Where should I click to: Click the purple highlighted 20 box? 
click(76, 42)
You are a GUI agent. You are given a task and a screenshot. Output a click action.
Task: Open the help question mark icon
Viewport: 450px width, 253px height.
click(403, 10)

= = =

# ACTIVITY:
Return the records in full. Omit nothing.

# THE ANSWER:
Where should I click to: Click the purple highlighted 20 box? 
click(76, 42)
You are a GUI agent. You are given a task and a screenshot. Output a click action.
Task: Open the help question mark icon
Viewport: 450px width, 253px height.
click(403, 10)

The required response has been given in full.